Meet The Team
The team specialises in delivering high-impact Proof of Concepts (PoCs) for AI-driven and massively scalable data-centre solutions. We work directly with customers to understand sophisticated requirements and architectures, taking full ownership of system configuration and end-to-end PoC execution. In these engagements, we rigorously analyse any convergence related test case that doesn'tencouragedpected result drilling deep into protocols, system behaviour, and configuration to identify and resolve performance gaps. This enables us to deliver actionable optimisation insights, fine-tuning recommendations build mentorship guidance that achieve lower convergence, low laten outstanding superior performance. We perform root-cause analysis to ensure reliability and repeatable results, and collaborate closely with development engineering teams to supervise and resolve improvement improvementt requests, ensuring production-ready outcomes.
Your Impact
- Work with cutting-edge 400G/800G Ethernet fabrics used in AI and GPU data centers.

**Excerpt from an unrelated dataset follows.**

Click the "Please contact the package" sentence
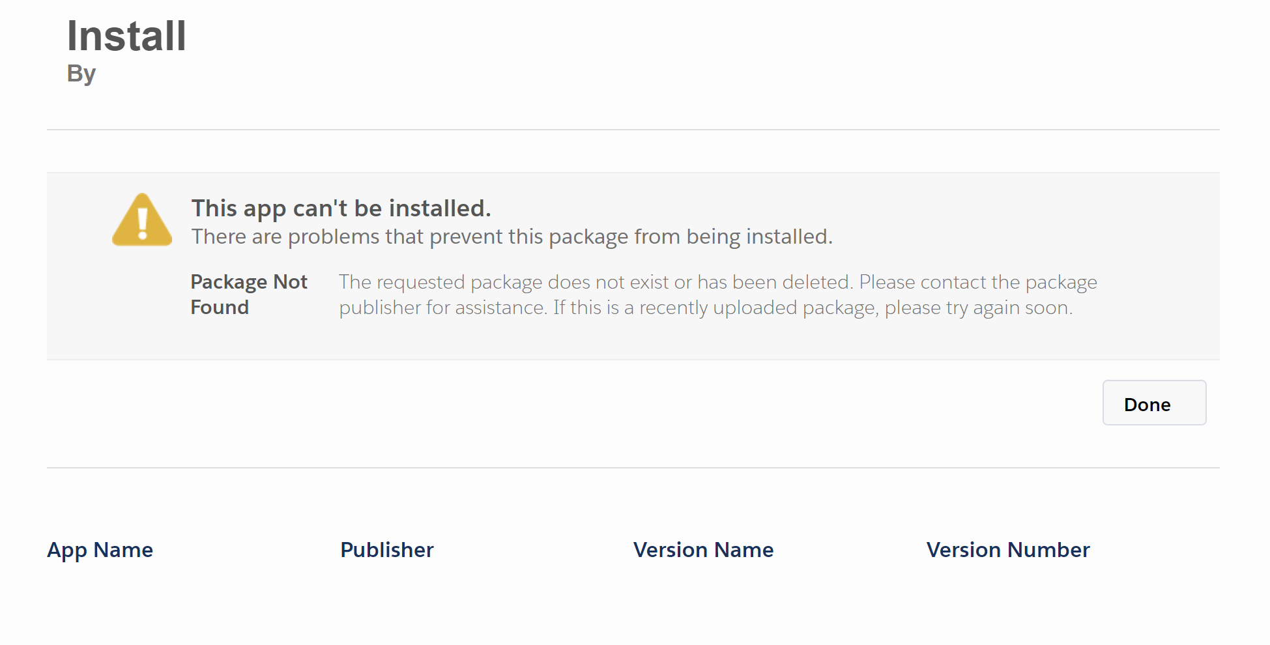This screenshot has width=1270, height=645. [x=977, y=282]
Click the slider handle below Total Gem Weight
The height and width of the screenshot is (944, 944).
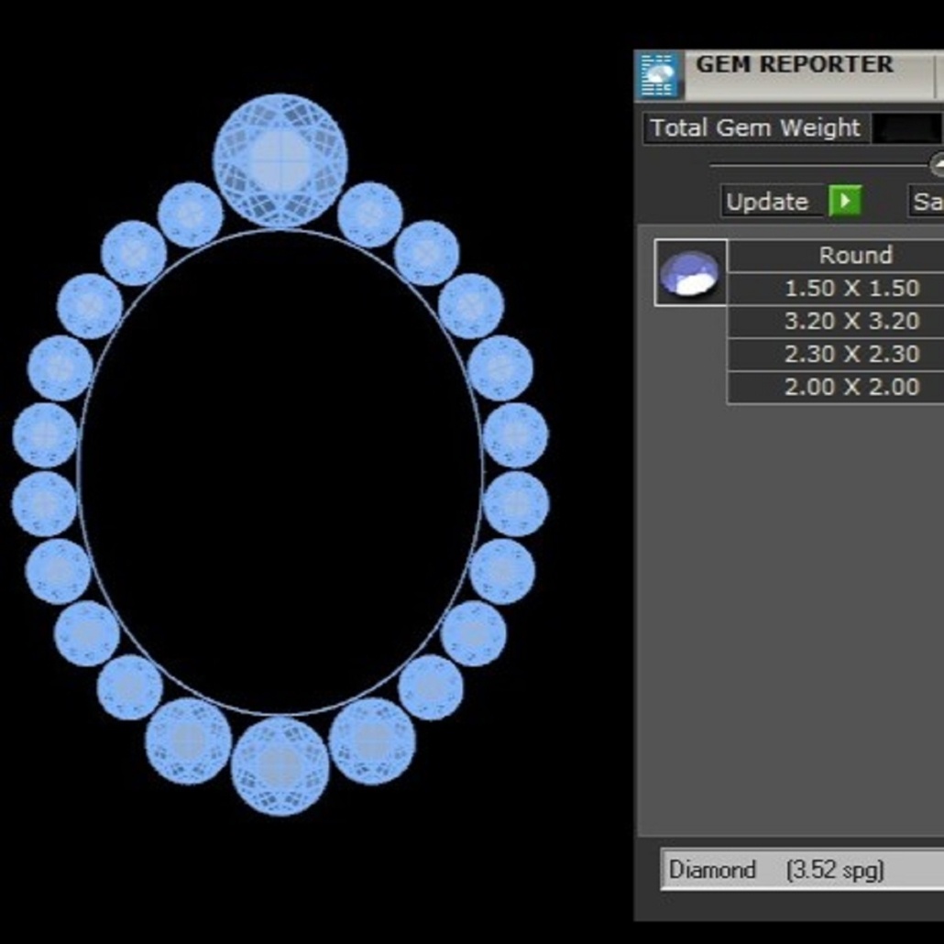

- Gain exposure to IP routed and VxLAN fabric and the full NVMeoF stack, from Linux kernel tuning to RoCEv2 fabric automation.
- Hands-on lab environment involving both software-based and hardware-based testing.
- Collaborate with senior architects to compose next-generation lossless Ethernet builds for AI workloads
- Configure and validate Linux/Ubuntu servers for RoCEv2 and NVMeoF traffic generation using 400G NICs.
- Perform system-level tuning including kernel parameters, sysctl, IRQ affinity, NUMA, hugepages, and NIC offloads to optimize RDMA performance.
- Execute NVMeoF traffic tests using software tools (e.g.,IB Perf) and hardware traffic generators (Spirent).
- Capture and analyze fabric metrics such as latency, throughput, packet loss, and congestion response.
- Collaborate with infrastructure teams to ensure lossless Ethernet behavior using PFC and ECN.
- Configure and validate BGP EVPN/VxLAN-based fabrics for IP-routed data center connectivity.
- Troubleshoot Layer 2/3 networking issues, RoCEv2 packet drops, and flow control problems.
- Collect and analyze NIC counters, RDMA statistics, and telemetry data for performance troubleshooting
- Create and maintain detailed test plans, automation documentation, and configuration templates.
- Generate comprehensive test reports and performance summaries for engineering and management reviews.
- Collaborate cross-functionally with hardware, software, and AI platform teams to enhance fabric performance and reliability.
Minimum Qualifications
- Solid understanding of RDMA, RoCEv2, and NVMe over IP Fabrics (RDMA) architectures.
- Strong hands-on experience with Linux/Ubuntu systems administration and tuning.
- Proficiency in Python scripting and automation frameworks (pytest, paramiko, REST APIs, YAML, Ansible).
- Experience configuring PFC and ECN parameters on Linux servers and network switches for RoCEv2.
- Familiarity with traffic generation tools, and commercial hardware tools (Ixia, Spirent).
- Deep knowledge of network protocols including IP, BGP, VxLAN, TCP congestion control, and QoS.
- Strong debugging skills using Linux utilities (ethtool, tc, sysctl, ibv_devinfo, rdma link, nvme list).
- Experience tuning 400G NICs (MTU, SR-IOV, offloads, NUMA pinning, IRQ balancing).
Preferred Skills
- Understanding of network telemetry and performance monitoring tools (SNMP, gNMI, Prometheus).
- Exposure to AI or GPU cluster interconnect testing (InfiniBand or RoCE).
- Familiarity with Cisco Nexus 9K
- Working knowledge of automation tools like Ansible or Jenkins.
- Experience with SPDK/DPDK and user-space NVMeoF implementations
- Bachelor's or Master's degree in Computer Engineering, Electrical Engineering, Computer Science, or equivalent practical experience in network test and automation environments.
Why Cisco
At Cisco, we're revolutionizing how data and infrastructure connect and protect organizations in the AI era and beyond. We've been innovating fearlessly for 40 years to create solutions that power how humans and technology work together across the physical and digital worlds. These solutions provide customers with unparalleled security, visibility, and insights across the entire digital footprint.
Fueled by the depth and breadth of our technology, we experiment and create meaningful solutions. Add to that our worldwide network of doers and experts, and you'll see that the opportunities to grow and build are limitless. We work as a team, collaborating with empathy to make really big things happen on a global scale. Because our solutions are everywhere, our impact is everywhere.
We are Cisco, and our power starts with you.